----- Recorded data -----

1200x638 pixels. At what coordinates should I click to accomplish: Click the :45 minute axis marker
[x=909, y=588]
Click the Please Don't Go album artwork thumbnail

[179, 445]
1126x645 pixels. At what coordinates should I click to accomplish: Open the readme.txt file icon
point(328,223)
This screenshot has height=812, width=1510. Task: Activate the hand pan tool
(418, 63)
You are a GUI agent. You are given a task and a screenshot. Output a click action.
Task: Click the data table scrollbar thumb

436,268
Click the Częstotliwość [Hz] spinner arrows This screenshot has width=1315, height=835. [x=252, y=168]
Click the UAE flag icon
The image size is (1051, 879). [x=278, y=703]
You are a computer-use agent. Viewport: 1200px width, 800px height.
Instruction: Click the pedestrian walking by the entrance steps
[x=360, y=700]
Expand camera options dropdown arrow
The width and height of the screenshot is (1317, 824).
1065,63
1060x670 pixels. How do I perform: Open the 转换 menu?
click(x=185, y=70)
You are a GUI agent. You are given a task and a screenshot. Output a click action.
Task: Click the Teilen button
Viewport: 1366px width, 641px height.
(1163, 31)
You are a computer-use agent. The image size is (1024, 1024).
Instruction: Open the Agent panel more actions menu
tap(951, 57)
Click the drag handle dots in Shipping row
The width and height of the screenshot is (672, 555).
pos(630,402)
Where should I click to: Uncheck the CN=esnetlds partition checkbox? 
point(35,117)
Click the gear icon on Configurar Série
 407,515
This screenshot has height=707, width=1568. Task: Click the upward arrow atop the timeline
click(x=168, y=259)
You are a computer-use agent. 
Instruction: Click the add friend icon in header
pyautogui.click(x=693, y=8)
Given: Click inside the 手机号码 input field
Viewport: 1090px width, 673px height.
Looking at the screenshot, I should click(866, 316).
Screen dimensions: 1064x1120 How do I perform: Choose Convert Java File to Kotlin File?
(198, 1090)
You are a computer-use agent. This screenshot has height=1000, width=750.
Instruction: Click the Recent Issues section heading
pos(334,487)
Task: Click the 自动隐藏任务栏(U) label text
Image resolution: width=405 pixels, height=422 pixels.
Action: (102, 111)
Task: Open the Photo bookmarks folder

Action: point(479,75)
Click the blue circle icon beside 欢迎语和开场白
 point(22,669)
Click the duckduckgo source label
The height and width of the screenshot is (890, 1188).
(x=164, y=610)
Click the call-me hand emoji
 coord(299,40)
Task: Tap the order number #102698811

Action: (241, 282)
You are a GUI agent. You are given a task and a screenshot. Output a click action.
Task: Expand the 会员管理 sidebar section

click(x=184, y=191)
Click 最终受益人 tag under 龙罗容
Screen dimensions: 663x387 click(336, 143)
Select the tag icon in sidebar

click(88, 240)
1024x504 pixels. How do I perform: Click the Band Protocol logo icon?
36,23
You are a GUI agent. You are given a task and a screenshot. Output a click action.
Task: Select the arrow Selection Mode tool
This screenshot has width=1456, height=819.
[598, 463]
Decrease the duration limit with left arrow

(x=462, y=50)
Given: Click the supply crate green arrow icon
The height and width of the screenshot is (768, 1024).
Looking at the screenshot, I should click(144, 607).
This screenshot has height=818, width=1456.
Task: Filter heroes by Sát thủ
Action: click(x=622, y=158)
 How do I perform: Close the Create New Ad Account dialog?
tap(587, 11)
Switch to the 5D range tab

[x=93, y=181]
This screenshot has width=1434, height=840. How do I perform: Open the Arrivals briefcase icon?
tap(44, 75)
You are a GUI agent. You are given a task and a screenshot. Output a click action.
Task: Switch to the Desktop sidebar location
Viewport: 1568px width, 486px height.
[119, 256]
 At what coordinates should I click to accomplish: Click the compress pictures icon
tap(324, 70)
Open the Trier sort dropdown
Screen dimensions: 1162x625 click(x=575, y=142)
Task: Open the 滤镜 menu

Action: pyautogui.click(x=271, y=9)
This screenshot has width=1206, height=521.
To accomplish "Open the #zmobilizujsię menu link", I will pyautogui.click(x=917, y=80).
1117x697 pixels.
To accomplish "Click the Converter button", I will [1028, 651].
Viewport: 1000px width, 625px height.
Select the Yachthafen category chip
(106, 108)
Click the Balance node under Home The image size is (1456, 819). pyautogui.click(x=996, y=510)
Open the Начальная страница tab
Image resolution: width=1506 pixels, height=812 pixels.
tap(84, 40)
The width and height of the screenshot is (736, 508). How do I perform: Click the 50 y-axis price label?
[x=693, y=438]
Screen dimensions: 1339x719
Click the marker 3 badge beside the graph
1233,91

-----

▶ _Problem requirements_: Set down each line of the material above without a single alteration.

▶ _Finished exercise_:
1200x638 pixels. At what coordinates should I click to accomplish: Click the :45 minute axis marker
[x=909, y=588]
Click the Please Don't Go album artwork thumbnail

[179, 445]
1126x645 pixels. At what coordinates should I click to accomplish: Open the readme.txt file icon
point(328,223)
This screenshot has height=812, width=1510. Task: Activate the hand pan tool
(418, 63)
You are a GUI agent. You are given a task and a screenshot. Output a click action.
Task: Click the data table scrollbar thumb

436,268
Click the Częstotliwość [Hz] spinner arrows This screenshot has width=1315, height=835. [x=252, y=168]
Click the UAE flag icon
The image size is (1051, 879). [x=278, y=703]
You are a computer-use agent. Viewport: 1200px width, 800px height.
Instruction: Click the pedestrian walking by the entrance steps
[x=360, y=700]
Expand camera options dropdown arrow
The width and height of the screenshot is (1317, 824).
1065,63
1060x670 pixels. How do I perform: Open the 转换 menu?
click(x=185, y=70)
You are a GUI agent. You are given a task and a screenshot. Output a click action.
Task: Click the Teilen button
Viewport: 1366px width, 641px height.
(1163, 31)
You are a computer-use agent. The image size is (1024, 1024).
Instruction: Open the Agent panel more actions menu
tap(951, 57)
Click the drag handle dots in Shipping row
The width and height of the screenshot is (672, 555).
pos(630,402)
Where should I click to: Uncheck the CN=esnetlds partition checkbox? 
point(35,117)
Click the gear icon on Configurar Série
 407,515
This screenshot has height=707, width=1568. Task: Click the upward arrow atop the timeline
click(x=168, y=259)
You are a computer-use agent. 
Instruction: Click the add friend icon in header
pyautogui.click(x=693, y=8)
Given: Click inside the 手机号码 input field
Viewport: 1090px width, 673px height.
Looking at the screenshot, I should click(866, 316).
Screen dimensions: 1064x1120 How do I perform: Choose Convert Java File to Kotlin File?
(198, 1090)
You are a computer-use agent. This screenshot has height=1000, width=750.
Instruction: Click the Recent Issues section heading
pos(334,487)
Task: Click the 自动隐藏任务栏(U) label text
Image resolution: width=405 pixels, height=422 pixels.
Action: (102, 111)
Task: Open the Photo bookmarks folder

Action: point(479,75)
Click the blue circle icon beside 欢迎语和开场白
 point(22,669)
Click the duckduckgo source label
The height and width of the screenshot is (890, 1188).
(x=164, y=610)
Click the call-me hand emoji
 coord(299,40)
Task: Tap the order number #102698811

Action: (241, 282)
You are a GUI agent. You are given a task and a screenshot. Output a click action.
Task: Expand the 会员管理 sidebar section

click(x=184, y=191)
Click 最终受益人 tag under 龙罗容
Screen dimensions: 663x387 click(336, 143)
Select the tag icon in sidebar

click(88, 240)
1024x504 pixels. How do I perform: Click the Band Protocol logo icon?
36,23
You are a GUI agent. You are given a task and a screenshot. Output a click action.
Task: Select the arrow Selection Mode tool
This screenshot has width=1456, height=819.
[598, 463]
Decrease the duration limit with left arrow

(x=462, y=50)
Given: Click the supply crate green arrow icon
The height and width of the screenshot is (768, 1024).
Looking at the screenshot, I should click(144, 607).
This screenshot has height=818, width=1456.
Task: Filter heroes by Sát thủ
Action: click(x=622, y=158)
 How do I perform: Close the Create New Ad Account dialog?
tap(587, 11)
Switch to the 5D range tab

[x=93, y=181]
This screenshot has width=1434, height=840. How do I perform: Open the Arrivals briefcase icon?
tap(44, 75)
You are a GUI agent. You are given a task and a screenshot. Output a click action.
Task: Switch to the Desktop sidebar location
Viewport: 1568px width, 486px height.
[119, 256]
 At what coordinates should I click to accomplish: Click the compress pictures icon
tap(324, 70)
Open the Trier sort dropdown
Screen dimensions: 1162x625 click(x=575, y=142)
Task: Open the 滤镜 menu

Action: pyautogui.click(x=271, y=9)
This screenshot has width=1206, height=521.
To accomplish "Open the #zmobilizujsię menu link", I will pyautogui.click(x=917, y=80).
1117x697 pixels.
To accomplish "Click the Converter button", I will [1028, 651].
Viewport: 1000px width, 625px height.
Select the Yachthafen category chip
(106, 108)
Click the Balance node under Home The image size is (1456, 819). pyautogui.click(x=996, y=510)
Open the Начальная страница tab
Image resolution: width=1506 pixels, height=812 pixels.
tap(84, 40)
The width and height of the screenshot is (736, 508). How do I perform: Click the 50 y-axis price label?
[x=693, y=438]
Screen dimensions: 1339x719
Click the marker 3 badge beside the graph
1233,91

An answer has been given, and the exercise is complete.